# Soap room updates



## NubianSoaps.com (Oct 26, 2007)

So nice to see progress!!

First photo is the cure cabinet, it contains a dehumidifier that vents under the floor to drip out moisture during cure, and has an exhaust fan going out into the attic space. The white door goes to the bathroom in the back hallway, so no more customers going through the house to go to the bathroom.










This photo was before lunch and all the cabinet doors and hardware aren't on. The sink goes under the left window, so the soap will be poured into molds sitting on the right coutertop, once firm the filled molds will go in the cabinet under it, it will hold 15 molds. Under the right window will be used for cutting.

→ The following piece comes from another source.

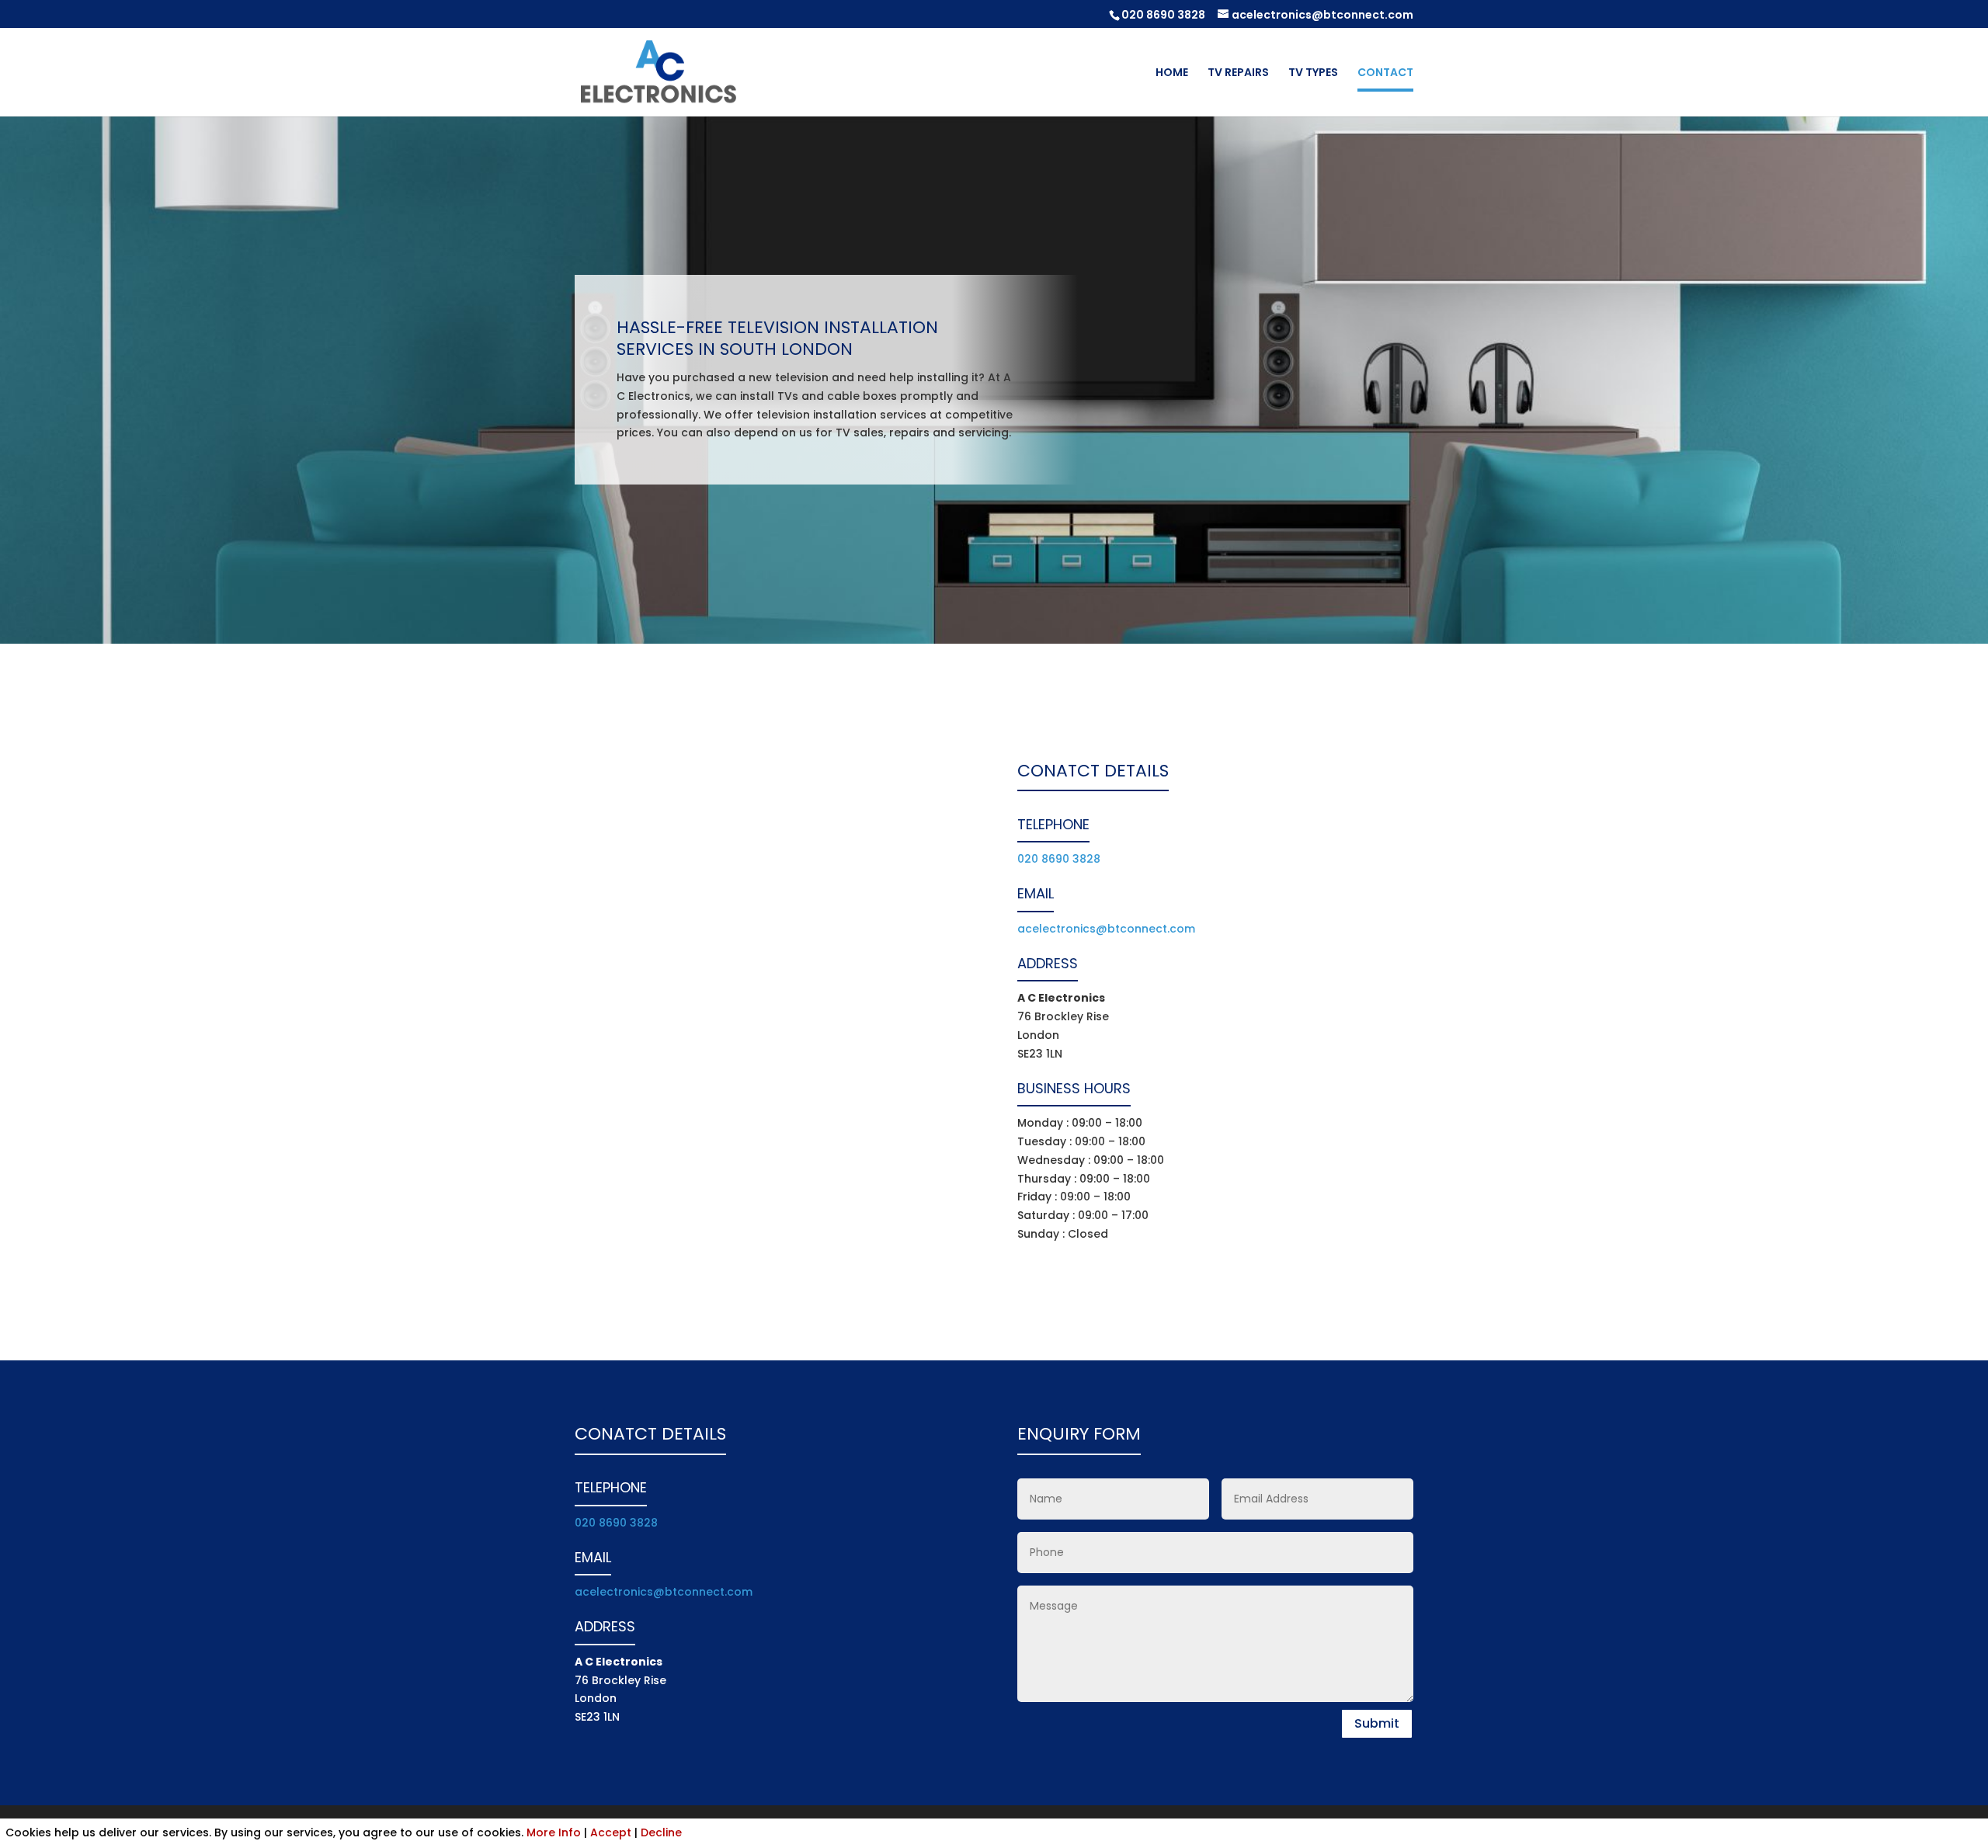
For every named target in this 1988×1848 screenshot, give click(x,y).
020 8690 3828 (1163, 15)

Most of the door fronts are on now. They will all be clear coated so the cedar will show more red than it does against the much whiter birch. Between the last cabinet and the ceder post I am using a 7 foot table for wrapping (it's being used a a sideboard in my dining room right now), for soap class folks to sit at etc.. All the cedar came from trees we cut down and husband made into lumber with his sawmill. There is no cabinets up on the left hand side of the window, a flat screen is going there with a camera mouted above the window to stream on the TV what is happening in the soap bucket in the sink underneath....and the barn during kidding season  And American Idol and Survivor


----------



## Kalne (Oct 25, 2007)

Nice!

I am finally getting the soap out of my house....renting the basement of the house my dad is moving into. Hoping to move in next week. It's less than a mile down the road. Not as convenient as being on the property but it will be so nice to have out of here. Totally empty basement. Dh has built an 8 ft. counter with sink and two 4x8 work tables. No cabinets....just an open shelf under everything. Besides that I am going to use folding tables until I can decide what else I want. I can't wait!


----------



## [email protected] (Sep 18, 2008)

LOVE IT!! 

Seems I never have enough room. :/ Redid the front porch (7X14--I think) as my soap room, but would be nice to have a sink and stove. Still have to go back and forth to the kitchen to make lotion and haul everything from soaping for clean up. My inventory/wrapping area is still in the corner of the dining room and lotion inventory rack in the kitchen. 
Would be sooooo nice to have everything in one area to do it all.


----------



## NubianSoaps.com (Oct 26, 2007)

Most of my soap is in storage 12 miles one way away from the farm  I used to soap getting ready for christmas at a building 14 miles from my house! So congrats on just 1 mile away  It's so nice having space. Vicki


----------



## Lynn_Theesfeld (Feb 21, 2010)

Congrats!!!!! It's coming along great!!!!


----------



## Guest (May 12, 2012)

Very nice Vicki....


----------



## VickiLynne (Feb 8, 2008)

Congrats!! Love it!

Vicki in NC


----------



## buckrun (Mar 7, 2008)

Gotta love having a resident builder-boy 
I know you will be so happy when you get to move in.
Anything that makes life easier is a good thing.
Congrats!
Lee


----------



## Angelknitter12 (Feb 16, 2012)

Wow!! That is fantastic. It is coming along beautifully. I can't wait to see it when it is done.


----------



## a4patch (Oct 7, 2009)

Whoo WHoo


----------



## MF-Alpines (Mar 29, 2010)

Very nice, Vicki. Love the cabinets! Pretty-darned fancy!!!


----------



## nightskyfarm (Sep 7, 2009)

It's well laid out Vicki, I think you will find it easy to work in. Love the tree support, too! Are you going to have a center table/island or an open space. A place to un-mold before cutting or on the counter. It really is very nice.


----------



## Greylady (Mar 28, 2012)

You mention having a curing closet. Once you have soaps of different fragrances, do you keep them all together or will the fragrances meld or transfer to other bars of soap?


----------



## eam (Aug 22, 2010)

It looks fab!


----------



## smithurmonds (Jan 20, 2011)

Super nice!!


----------



## Anita Martin (Dec 26, 2007)

That is wonderful!


----------



## NubianSoaps.com (Oct 26, 2007)

Jennifer, from the cabinet over to the tree will be a 7 foot table, that is where I will wrap...but also where customers will sit to watch soap class. The pouring counter is above the area that holds the molds, empty and full of soap, the same counter will be unmolding, and to the right under the right window will hold my two tanks for cutting soap (the floor space is 4 and 1/2 feet wide to easily hold the two tanks side by side, with the counter top actually being 6 feet. Once cut the countertop to the right holds the racks that go into the cure cabinet. Once cured the racks go onto the table to be wrapped or boxed. The other side to the left of the left window will be 3, 7 foot racks, to hold lye and all my raw products except the barrels of butters and oils...for awhile they are going to stay in husbands shop...eventually right out the door will be a deck and storage area to hold them. Leaving and 8 by 10 area that I really want to do up as displays, not just for sales of my own but to show buyers what my setups look like in their stores...that is going to be the part I have to have help on, turning my husbands rusticness into shabby sheek!

Betty, I have always cured my soaps all together, even soaps sharing the same rack, although the smell of several hundred bars curing at the same time can be overwhelming and why this cabinet (unlike the closet in the house) will have a vent fan, it never effects each bars scent.

Thanks everyone! Vicki


----------